Ablynx is about to wrap up its Phase 2 trials of vobarilizumab (ALX-0061) for patients with rheumatoid arthritis, and is discussing a move toward Phase 3 studies with U.S. and European regulatory authorities.
The processes are, however, shrouded in disappointment as Ablynx partner AbbVie decided not to exercise its right to license vobarilizumab to continue the Phase 3 development.
Vobarilizumab is an antibody fragment that targets the IL-6 receptor. Ablynx has adopted the term Nanobody for such single-domain antibodies. IL-6 is an immune cytokine that plays various roles in rheumatoid arthritis. It activates T-cells, triggers the production of other inflammatory factors, and activates cells that break down bone.
Two Phase 2b trials, which included a total of 596 patients, have shown vobarilizumab to be both safe and effective in managing symptoms.
One trial (NCT02287922) explored the drug as a single treatment and demonstrated that vobarilizumab brought about 60 percent more patients into remission at week 12 compared to Actemra (tocilizumab) — the only currently approved IL-6 targeting antibody.
In the second trial (NCT02309359), vobarilizumab was given in combination with methotrexate. Data from this trial was compared to studies of leading commercial biologicals and oral rheumatoid arthritis drugs in development, showing that the drug was very effective when measuring ACR70 (at least 70 percent improvement in a number of disease parameters) and remission.
Studies have also demonstrated that the Nanobody has an advantage to other drugs. A common problem in rheumatoid treatment is the development of antibodies targeting a drug. Such immune reactions tend to make the treatment less efficient, but such antibodies do not seem to prevent vobarilizumab from doing its work.
As the Phase 2b trials commenced, AbbVie stated that it would exercise its right to opt-in and licence vobarilizumab if the studies met certain pre-defined success criteria.
“We are obviously disappointed that AbbVie has decided at this time not to exercise its right to license vobarilizumab in rheumatoid arthritis,” Dr. Edwin Moses, CEO of Ablynx, said in a press release.
“The strong Phase 2b results in RA demonstrated that vobarilizumab is not just another antibody but a member of a new therapeutic class with unique differentiating features resulting in a superior efficacy and safety profile as compared to other biologicals,” Moses said.
Ablynx is now seeking a new partner to continue the clinical development. Meanwhile, plans for Phase 3 are ongoing, and Ablynx expects the first patients to be enrolled by the end of 2017.

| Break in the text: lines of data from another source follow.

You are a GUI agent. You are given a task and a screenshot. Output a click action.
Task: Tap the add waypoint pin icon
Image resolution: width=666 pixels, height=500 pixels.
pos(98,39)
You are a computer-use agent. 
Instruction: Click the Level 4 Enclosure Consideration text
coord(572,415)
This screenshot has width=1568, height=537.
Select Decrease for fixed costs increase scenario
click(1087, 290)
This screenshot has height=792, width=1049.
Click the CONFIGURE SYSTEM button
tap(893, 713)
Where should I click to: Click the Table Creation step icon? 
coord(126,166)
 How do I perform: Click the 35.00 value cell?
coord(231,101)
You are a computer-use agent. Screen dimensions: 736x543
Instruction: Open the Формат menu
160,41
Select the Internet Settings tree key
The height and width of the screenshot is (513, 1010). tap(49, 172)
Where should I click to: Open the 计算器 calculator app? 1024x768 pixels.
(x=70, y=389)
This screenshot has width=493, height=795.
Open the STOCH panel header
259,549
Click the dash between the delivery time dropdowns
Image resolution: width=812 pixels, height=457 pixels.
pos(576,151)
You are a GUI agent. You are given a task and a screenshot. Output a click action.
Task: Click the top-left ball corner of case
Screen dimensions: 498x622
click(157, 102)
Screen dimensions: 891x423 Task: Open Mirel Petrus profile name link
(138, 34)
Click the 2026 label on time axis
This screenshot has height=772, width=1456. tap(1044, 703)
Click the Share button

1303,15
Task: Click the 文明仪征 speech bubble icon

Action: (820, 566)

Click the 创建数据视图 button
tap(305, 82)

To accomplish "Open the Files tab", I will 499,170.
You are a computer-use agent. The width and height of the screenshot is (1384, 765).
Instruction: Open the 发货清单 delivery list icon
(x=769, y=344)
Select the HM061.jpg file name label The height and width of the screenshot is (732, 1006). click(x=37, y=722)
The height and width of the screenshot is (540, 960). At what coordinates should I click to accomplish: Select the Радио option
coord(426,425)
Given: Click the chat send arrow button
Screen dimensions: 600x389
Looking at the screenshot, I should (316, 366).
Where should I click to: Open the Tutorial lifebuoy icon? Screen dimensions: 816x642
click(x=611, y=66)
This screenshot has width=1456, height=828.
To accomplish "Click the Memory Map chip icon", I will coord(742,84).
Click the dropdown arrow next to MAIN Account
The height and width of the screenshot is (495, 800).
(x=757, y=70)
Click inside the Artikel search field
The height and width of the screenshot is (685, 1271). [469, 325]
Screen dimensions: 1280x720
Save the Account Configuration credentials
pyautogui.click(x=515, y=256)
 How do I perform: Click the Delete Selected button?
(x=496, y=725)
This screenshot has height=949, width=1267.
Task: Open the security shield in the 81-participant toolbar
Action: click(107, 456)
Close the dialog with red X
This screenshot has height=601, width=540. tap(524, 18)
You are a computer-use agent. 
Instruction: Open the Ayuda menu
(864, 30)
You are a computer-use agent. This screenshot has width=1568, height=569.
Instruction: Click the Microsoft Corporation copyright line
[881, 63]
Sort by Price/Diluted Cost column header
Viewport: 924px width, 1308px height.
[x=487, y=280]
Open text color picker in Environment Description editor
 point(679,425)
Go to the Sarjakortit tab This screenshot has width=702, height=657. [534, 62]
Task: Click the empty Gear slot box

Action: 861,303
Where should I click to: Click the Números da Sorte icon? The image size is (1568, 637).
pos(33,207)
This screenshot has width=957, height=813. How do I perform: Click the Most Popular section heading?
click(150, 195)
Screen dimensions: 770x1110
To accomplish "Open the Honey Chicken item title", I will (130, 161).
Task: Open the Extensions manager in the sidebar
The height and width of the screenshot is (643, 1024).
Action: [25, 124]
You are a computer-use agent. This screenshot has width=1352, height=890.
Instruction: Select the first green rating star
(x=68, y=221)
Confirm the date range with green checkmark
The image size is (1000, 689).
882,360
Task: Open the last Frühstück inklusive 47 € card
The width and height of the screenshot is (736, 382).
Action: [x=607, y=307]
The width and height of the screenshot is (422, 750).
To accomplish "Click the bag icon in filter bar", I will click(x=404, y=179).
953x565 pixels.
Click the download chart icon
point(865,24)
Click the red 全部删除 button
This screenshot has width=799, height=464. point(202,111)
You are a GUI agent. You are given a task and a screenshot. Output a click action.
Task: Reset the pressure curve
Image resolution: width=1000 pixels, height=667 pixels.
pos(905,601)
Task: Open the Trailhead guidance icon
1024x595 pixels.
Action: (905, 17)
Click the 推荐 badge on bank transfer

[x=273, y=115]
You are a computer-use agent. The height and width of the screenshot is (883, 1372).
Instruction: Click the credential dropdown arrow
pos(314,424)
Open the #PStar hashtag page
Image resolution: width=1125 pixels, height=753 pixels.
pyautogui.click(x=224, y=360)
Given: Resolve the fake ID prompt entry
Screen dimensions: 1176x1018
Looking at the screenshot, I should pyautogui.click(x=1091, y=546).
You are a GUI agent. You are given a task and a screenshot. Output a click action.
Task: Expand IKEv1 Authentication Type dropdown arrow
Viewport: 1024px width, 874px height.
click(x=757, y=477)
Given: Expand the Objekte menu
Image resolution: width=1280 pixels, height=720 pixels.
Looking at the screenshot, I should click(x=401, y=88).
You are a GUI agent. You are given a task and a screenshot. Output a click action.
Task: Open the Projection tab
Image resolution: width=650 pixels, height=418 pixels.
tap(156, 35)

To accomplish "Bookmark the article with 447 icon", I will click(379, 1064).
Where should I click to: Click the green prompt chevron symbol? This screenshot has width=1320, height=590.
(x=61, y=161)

“I have great confidence in our clinical team’s proven ability to prepare and implement our Phase 3 plan while we identify a committed partner for the future development and commercialization of the product,” Moses said.
Vobarilizumab is also being explored in a long-term extension study (NCT02518620) which includes rheumatoid arthritis patients who participated in the Phase 2b trials.